This post is about what I did to encrypt my Android phone in support of Apple’s stance against the FBI. I’ll provide step by step details so that you can encrypt your android phone as well.
Before I continue, I must state that I certainly don’t condone atrocious acts of violence. Additionally, I equally don’t condone allowing any government the ability to search through my digital information whenever “They” deem it necessary.
Apple vs. the FBI
If you don’t know what I’m talking about, you can catch up to this topic by reading this article from the New York Times, “Explaining Apple’s Fight With the FBI“.
Additionally, Wired does a much better job of explaining the implications of handing the FBI the power to break the encryptions of our personal information in their article, “The Apple-FBI Fight Isn’t About Privacy vs. Security. Don’t Be Misled“.
It goes against my left leaning sensibilities to support an overreaching police state. I’m grateful that men like Edward Snowden exist in this world, who are willing to give up everything to let us know the extent that government will go to in order to spy upon any and all citizens.

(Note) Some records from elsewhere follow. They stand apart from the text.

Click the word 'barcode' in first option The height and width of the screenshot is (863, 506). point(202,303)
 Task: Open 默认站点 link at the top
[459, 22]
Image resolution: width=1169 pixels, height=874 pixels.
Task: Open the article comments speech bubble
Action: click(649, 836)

In a show of support towards Apple’s stance on this issue, I decided to encrypt my Android phone.
I’ve always been an Android user, and prefer it to Apple. Unlike the iPhone, which comes already encrypted, you must manually encrypt most Android phones.
How to Encrypt Your Android Phone
Encryption will store your phone’s data in an unreadable, scrambled form. You’ll have to enter an encryption password on your phone’s lock-screen to decrypt your data, to make it understandable. If someone doesn’t know the encryption password, they can’t access your data.
Note: I have an older Samsung Galaxy S4, but the steps I outline below should be somewhat similar in all Android phones.
- Open the settings on your Android. You can either find the gear icon among your apps, or more easily, swipe down from the top and select the gear.
- Select the “More” tab, or navigate to where you see the “Security” icon, and select it.
Next, you’ll see the option to encrypt your Android device. When you select it, your phone will walk you through the steps of setting up a more secure password.
A more secure password is required. You will not be able to use a swipe code to unlock your phone on an encrypted Android device.
You will be required to charge your phone to at least 80% before you begin, so that you do not run out of power during the encryption and screw the process up.
It only took about 30 minutes for my phone to fully encrypt.
Encryption may slow your phone down slightly. The slight difference that I noticed is mostly negligible.
You will need to perform a factory reset if you ever decide to restore your phone to an unencrypted state.
After you encrypt your Android device, you can choose to also encrypt the SD card. I tried it out, but if you store apps on your SD card in order to save memory space on your phone, like I do, then those apps become inaccessible.
Rather than deal with that, I chose to leave my SD card unencrypted.
There may be information stored on those apps that could be accessible by prying eyes. Hackers or government saboteurs could also access images or video if you store them on an unencrypted SD card. Ultimately, it’s up to you to choose your level of comfortable security.
It’s possible that encrypting your phone will not protect you 100% from those who would invade your privacy, but it sure does make it harder for them to do so.
Not all governments play by the same rules. If you’re traveling abroad, you may have additional reasons for securing your information.
What about you? Do you support my stance against government intrusion, or are you the type that would gladly give up your liberty for more government “security”?